YOUR TASK
Update the data below by changing every "Where should I click to" to "Where do I click to" and leaving all other text as it is.

Data for locating text and elements:

>>

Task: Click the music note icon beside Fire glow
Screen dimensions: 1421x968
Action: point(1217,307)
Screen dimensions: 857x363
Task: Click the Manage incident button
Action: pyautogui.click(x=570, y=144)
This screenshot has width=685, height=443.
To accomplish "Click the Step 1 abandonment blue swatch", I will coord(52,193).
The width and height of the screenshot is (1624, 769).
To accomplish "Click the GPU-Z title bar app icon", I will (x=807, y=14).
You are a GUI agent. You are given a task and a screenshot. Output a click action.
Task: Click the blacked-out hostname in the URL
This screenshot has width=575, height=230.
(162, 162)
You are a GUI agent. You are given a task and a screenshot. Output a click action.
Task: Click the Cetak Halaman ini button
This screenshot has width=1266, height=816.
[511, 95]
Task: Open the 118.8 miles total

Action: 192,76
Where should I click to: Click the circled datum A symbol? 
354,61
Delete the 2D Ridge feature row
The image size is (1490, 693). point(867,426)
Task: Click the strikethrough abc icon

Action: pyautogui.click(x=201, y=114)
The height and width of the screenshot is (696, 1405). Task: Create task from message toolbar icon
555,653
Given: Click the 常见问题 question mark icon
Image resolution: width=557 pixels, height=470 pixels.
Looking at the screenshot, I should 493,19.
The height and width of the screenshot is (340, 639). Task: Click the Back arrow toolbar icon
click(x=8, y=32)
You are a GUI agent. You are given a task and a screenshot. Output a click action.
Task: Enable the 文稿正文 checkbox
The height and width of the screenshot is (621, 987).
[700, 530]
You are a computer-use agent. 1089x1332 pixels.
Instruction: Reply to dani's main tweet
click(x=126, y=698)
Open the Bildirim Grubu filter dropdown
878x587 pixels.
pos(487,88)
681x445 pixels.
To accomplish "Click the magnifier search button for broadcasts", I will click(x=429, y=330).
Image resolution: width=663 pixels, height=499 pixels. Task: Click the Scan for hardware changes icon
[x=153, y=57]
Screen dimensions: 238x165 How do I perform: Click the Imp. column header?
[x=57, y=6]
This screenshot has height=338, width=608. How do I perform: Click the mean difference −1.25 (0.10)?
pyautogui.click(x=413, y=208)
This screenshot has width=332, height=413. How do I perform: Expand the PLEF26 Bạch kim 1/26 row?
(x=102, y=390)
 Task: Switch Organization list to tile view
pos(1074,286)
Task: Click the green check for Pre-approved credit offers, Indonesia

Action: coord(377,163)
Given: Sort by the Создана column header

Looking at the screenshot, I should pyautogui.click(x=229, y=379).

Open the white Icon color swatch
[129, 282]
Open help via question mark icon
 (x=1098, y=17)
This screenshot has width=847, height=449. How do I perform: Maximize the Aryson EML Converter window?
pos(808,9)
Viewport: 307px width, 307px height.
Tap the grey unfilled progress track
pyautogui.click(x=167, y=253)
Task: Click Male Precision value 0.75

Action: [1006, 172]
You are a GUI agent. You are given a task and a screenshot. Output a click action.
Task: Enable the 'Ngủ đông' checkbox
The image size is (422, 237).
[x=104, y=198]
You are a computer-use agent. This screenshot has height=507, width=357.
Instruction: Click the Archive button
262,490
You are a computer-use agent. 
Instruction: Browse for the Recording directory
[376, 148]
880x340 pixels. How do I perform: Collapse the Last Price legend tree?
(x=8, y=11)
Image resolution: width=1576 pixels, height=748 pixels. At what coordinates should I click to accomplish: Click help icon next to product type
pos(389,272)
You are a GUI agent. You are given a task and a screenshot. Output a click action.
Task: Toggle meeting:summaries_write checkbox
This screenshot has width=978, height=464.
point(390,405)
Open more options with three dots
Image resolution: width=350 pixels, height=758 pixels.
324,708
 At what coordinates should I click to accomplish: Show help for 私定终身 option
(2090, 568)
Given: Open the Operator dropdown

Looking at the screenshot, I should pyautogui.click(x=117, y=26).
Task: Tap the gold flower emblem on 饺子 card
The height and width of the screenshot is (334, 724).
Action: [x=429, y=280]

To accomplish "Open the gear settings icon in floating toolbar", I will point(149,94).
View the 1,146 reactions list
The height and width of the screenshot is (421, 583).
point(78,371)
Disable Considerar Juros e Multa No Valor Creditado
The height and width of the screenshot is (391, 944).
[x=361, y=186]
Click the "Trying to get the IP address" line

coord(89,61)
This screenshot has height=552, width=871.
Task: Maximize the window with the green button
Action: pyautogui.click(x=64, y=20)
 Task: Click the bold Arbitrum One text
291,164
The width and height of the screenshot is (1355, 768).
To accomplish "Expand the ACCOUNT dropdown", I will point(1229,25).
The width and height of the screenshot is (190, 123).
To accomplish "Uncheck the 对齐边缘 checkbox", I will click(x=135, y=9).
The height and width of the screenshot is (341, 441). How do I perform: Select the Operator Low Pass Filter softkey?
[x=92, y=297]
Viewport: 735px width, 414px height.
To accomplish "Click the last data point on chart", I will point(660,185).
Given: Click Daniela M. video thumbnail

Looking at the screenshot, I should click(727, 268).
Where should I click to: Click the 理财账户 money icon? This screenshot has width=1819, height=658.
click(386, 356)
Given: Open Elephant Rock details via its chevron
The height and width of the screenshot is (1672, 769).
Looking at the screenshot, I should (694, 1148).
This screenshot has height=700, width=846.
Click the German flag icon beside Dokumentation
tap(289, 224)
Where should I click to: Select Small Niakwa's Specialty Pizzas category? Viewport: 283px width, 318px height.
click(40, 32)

<<

ANSWER BELOW
Task: Click the music note icon beside Fire glow
Screen dimensions: 1421x968
Action: point(1217,307)
Screen dimensions: 857x363
Task: Click the Manage incident button
Action: pyautogui.click(x=570, y=144)
This screenshot has width=685, height=443.
To accomplish "Click the Step 1 abandonment blue swatch", I will coord(52,193).
The width and height of the screenshot is (1624, 769).
To accomplish "Click the GPU-Z title bar app icon", I will (x=807, y=14).
You are a GUI agent. You are given a task and a screenshot. Output a click action.
Task: Click the blacked-out hostname in the URL
This screenshot has width=575, height=230.
(162, 162)
You are a GUI agent. You are given a task and a screenshot. Output a click action.
Task: Click the Cetak Halaman ini button
This screenshot has width=1266, height=816.
[511, 95]
Task: Open the 118.8 miles total

Action: 192,76
Where do I click to: Click the circled datum A symbol? 
354,61
Delete the 2D Ridge feature row
The image size is (1490, 693). point(867,426)
Task: Click the strikethrough abc icon

Action: pyautogui.click(x=201, y=114)
The height and width of the screenshot is (696, 1405). Task: Create task from message toolbar icon
555,653
Given: Click the 常见问题 question mark icon
Image resolution: width=557 pixels, height=470 pixels.
Looking at the screenshot, I should 493,19.
The height and width of the screenshot is (340, 639). Task: Click the Back arrow toolbar icon
click(x=8, y=32)
You are a GUI agent. You are given a task and a screenshot. Output a click action.
Task: Enable the 文稿正文 checkbox
The height and width of the screenshot is (621, 987).
[700, 530]
You are a computer-use agent. 1089x1332 pixels.
Instruction: Reply to dani's main tweet
click(x=126, y=698)
Open the Bildirim Grubu filter dropdown
878x587 pixels.
pos(487,88)
681x445 pixels.
To accomplish "Click the magnifier search button for broadcasts", I will click(x=429, y=330).
Image resolution: width=663 pixels, height=499 pixels. Task: Click the Scan for hardware changes icon
[x=153, y=57]
Screen dimensions: 238x165 How do I perform: Click the Imp. column header?
[x=57, y=6]
This screenshot has height=338, width=608. How do I perform: Click the mean difference −1.25 (0.10)?
pyautogui.click(x=413, y=208)
This screenshot has width=332, height=413. How do I perform: Expand the PLEF26 Bạch kim 1/26 row?
(x=102, y=390)
 Task: Switch Organization list to tile view
pos(1074,286)
Task: Click the green check for Pre-approved credit offers, Indonesia

Action: coord(377,163)
Given: Sort by the Создана column header

Looking at the screenshot, I should pyautogui.click(x=229, y=379).

Open the white Icon color swatch
[129, 282]
Open help via question mark icon
 (x=1098, y=17)
This screenshot has width=847, height=449. How do I perform: Maximize the Aryson EML Converter window?
pos(808,9)
Viewport: 307px width, 307px height.
Tap the grey unfilled progress track
pyautogui.click(x=167, y=253)
Task: Click Male Precision value 0.75

Action: [1006, 172]
You are a GUI agent. You are given a task and a screenshot. Output a click action.
Task: Enable the 'Ngủ đông' checkbox
The image size is (422, 237).
[x=104, y=198]
You are a computer-use agent. This screenshot has height=507, width=357.
Instruction: Click the Archive button
262,490
You are a computer-use agent. 
Instruction: Browse for the Recording directory
[376, 148]
880x340 pixels. How do I perform: Collapse the Last Price legend tree?
(x=8, y=11)
Image resolution: width=1576 pixels, height=748 pixels. At what coordinates should I click to accomplish: Click help icon next to product type
pos(389,272)
You are a GUI agent. You are given a task and a screenshot. Output a click action.
Task: Toggle meeting:summaries_write checkbox
This screenshot has width=978, height=464.
point(390,405)
Open more options with three dots
Image resolution: width=350 pixels, height=758 pixels.
324,708
 At what coordinates should I click to accomplish: Show help for 私定终身 option
(2090, 568)
Given: Open the Operator dropdown

Looking at the screenshot, I should pyautogui.click(x=117, y=26).
Task: Tap the gold flower emblem on 饺子 card
The height and width of the screenshot is (334, 724).
Action: [x=429, y=280]

To accomplish "Open the gear settings icon in floating toolbar", I will point(149,94).
View the 1,146 reactions list
The height and width of the screenshot is (421, 583).
point(78,371)
Disable Considerar Juros e Multa No Valor Creditado
The height and width of the screenshot is (391, 944).
[x=361, y=186]
Click the "Trying to get the IP address" line

coord(89,61)
This screenshot has height=552, width=871.
Task: Maximize the window with the green button
Action: pyautogui.click(x=64, y=20)
 Task: Click the bold Arbitrum One text
291,164
The width and height of the screenshot is (1355, 768).
To accomplish "Expand the ACCOUNT dropdown", I will point(1229,25).
The width and height of the screenshot is (190, 123).
To accomplish "Uncheck the 对齐边缘 checkbox", I will click(x=135, y=9).
The height and width of the screenshot is (341, 441). How do I perform: Select the Operator Low Pass Filter softkey?
[x=92, y=297]
Viewport: 735px width, 414px height.
To accomplish "Click the last data point on chart", I will point(660,185).
Given: Click Daniela M. video thumbnail

Looking at the screenshot, I should click(727, 268).
Where do I click to: Click the 理财账户 money icon? This screenshot has width=1819, height=658.
click(386, 356)
Given: Open Elephant Rock details via its chevron
The height and width of the screenshot is (1672, 769).
Looking at the screenshot, I should (694, 1148).
This screenshot has height=700, width=846.
Click the German flag icon beside Dokumentation
tap(289, 224)
Where do I click to: Select Small Niakwa's Specialty Pizzas category? Viewport: 283px width, 318px height.
click(40, 32)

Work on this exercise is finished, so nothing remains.